There’s also a lot of important legal stuff to tackle—it’s kind of like a pre-nup, only way more complicated. Unfortunately, though, many entrepreneurs are inclined to defer this paperwork until they get funded, or memorialize decisions on the back of a napkin. And while this might be fine for your business plan, it’s crucial that the major issues—ownership, control, and intellectual property, to name a few—are formalized before business gets underway.
But given your limited resources, how do you prioritize which decisions require your focus, time, and (not trivial) legal expense? We’ve identified three of the most important issues to get right from the get-go.
1. Formalize Control
Before you start making any kinds of decisions, make sure you have control arrangements worked out between you and your co-founders. More importantly, get them clearly spelled out in definitive agreements (read: make it legal). If you wait until you have a disagreement among the founders to formalize things, you’re too late.

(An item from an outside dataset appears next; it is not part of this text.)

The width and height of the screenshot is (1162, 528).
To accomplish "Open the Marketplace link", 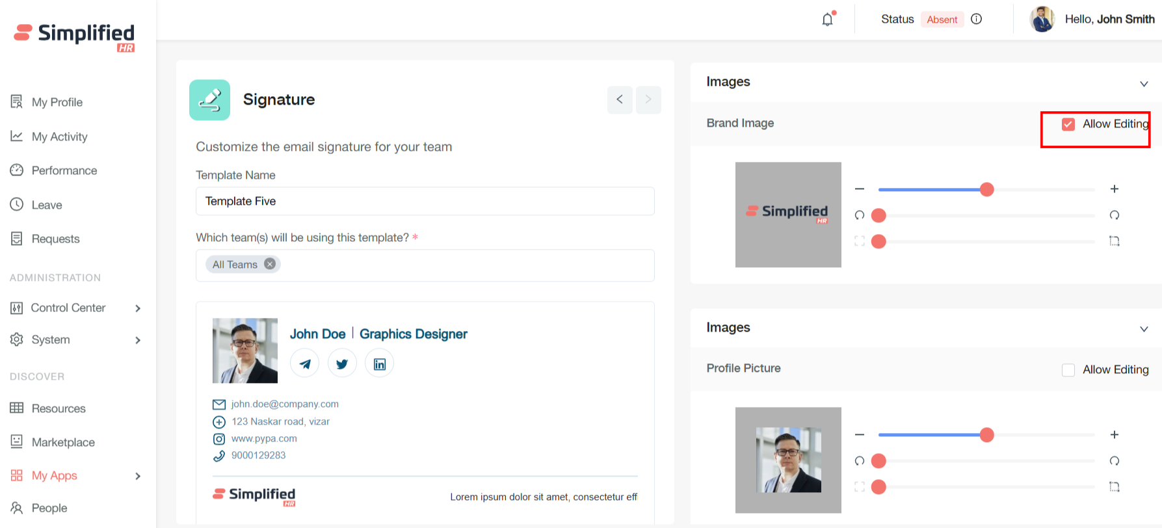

At minimum, these arrangements should include:
- A voting agreement, which details how the company will be controlled and managed. This will govern items that range from appointing members to the Board of Directors to making strategic operating decisions.

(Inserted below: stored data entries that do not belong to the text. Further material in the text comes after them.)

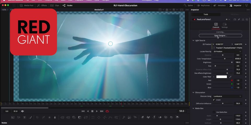Screen dimensions: 251x125
Task: Open the Locate Flare By dropdown
Action: [x=227, y=52]

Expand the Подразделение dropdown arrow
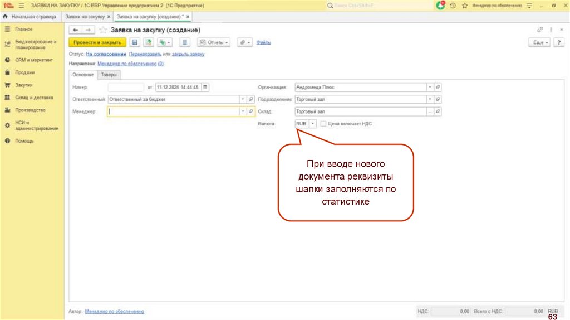[429, 99]
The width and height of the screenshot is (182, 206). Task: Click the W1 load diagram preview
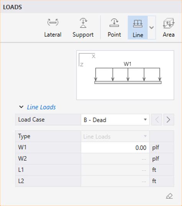tap(125, 75)
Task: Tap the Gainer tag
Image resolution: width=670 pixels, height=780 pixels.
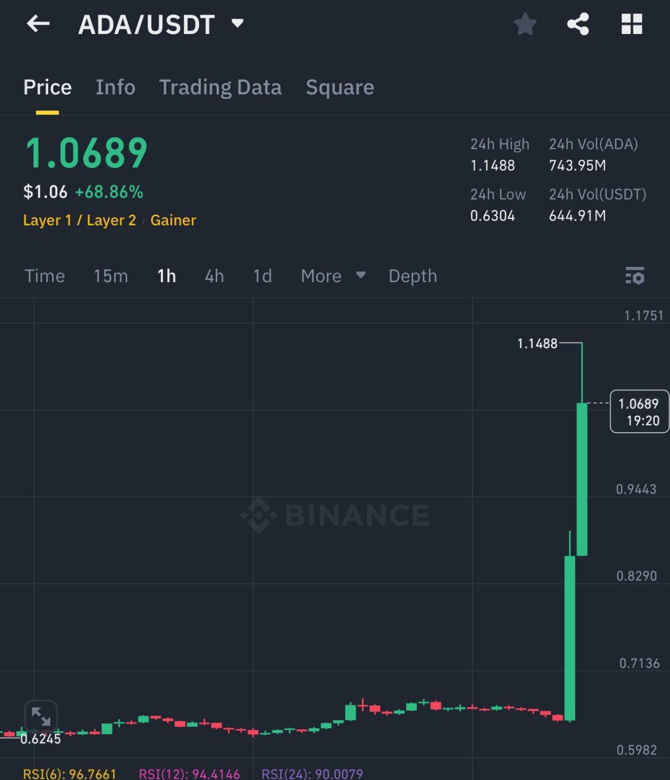Action: point(173,220)
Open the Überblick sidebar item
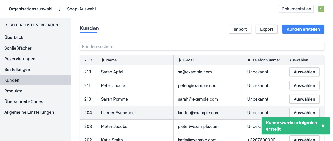 coord(14,37)
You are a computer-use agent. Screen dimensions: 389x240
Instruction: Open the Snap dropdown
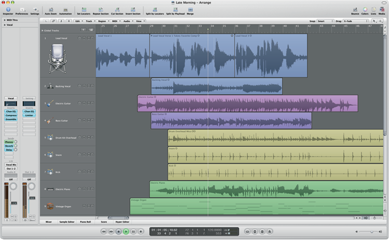pyautogui.click(x=325, y=21)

- A vesting schedule for equity, stating how equity is earned over time in return for service to the company. Note: make sure you write down equity in terms of a number of shares, not a percent. The meaning of “2%” will change over time—for example, when you raise funding and have to issue more shares to award to your investors.

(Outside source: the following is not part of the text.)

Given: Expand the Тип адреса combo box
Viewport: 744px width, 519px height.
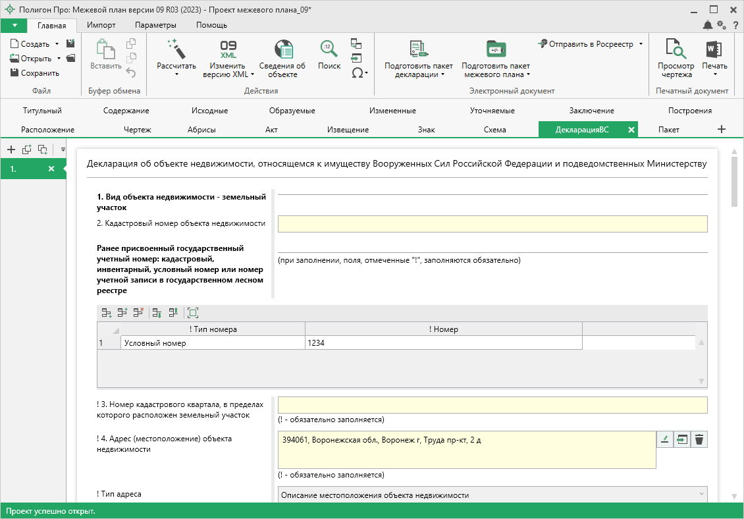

- A right of first refusal, which states that a founder who wants to sell her shares must first offer them to the company or the other co-founders before selling them to a third party.
The great news? There are resources, like Goodwin Procter’s Founder’s Workbench, which will help you prepare these documents for free.
2. Own Your Intellectual Property
Your company needs to clearly own (or have an adequate license to use) the IP you use to operate your business—especially if your company is technology-driven. The biggest risk to this is if you developed your ideas—or software—while still employed by another company.
For starters, if you or your co-founders started working on your idea while working full-time at another company, you need to review the agreements you have with your former (or current) employers. Often, those documents will contain an “invention assignment provision” which requires you to divulge any inventions that you created during work hours or which used that company’s confidential information, and may grant ownership of that IP to the company. You need to make sure upfront that no one on your team is bound by any provisions that could cause your company’s IP ownership to be called into question down the line.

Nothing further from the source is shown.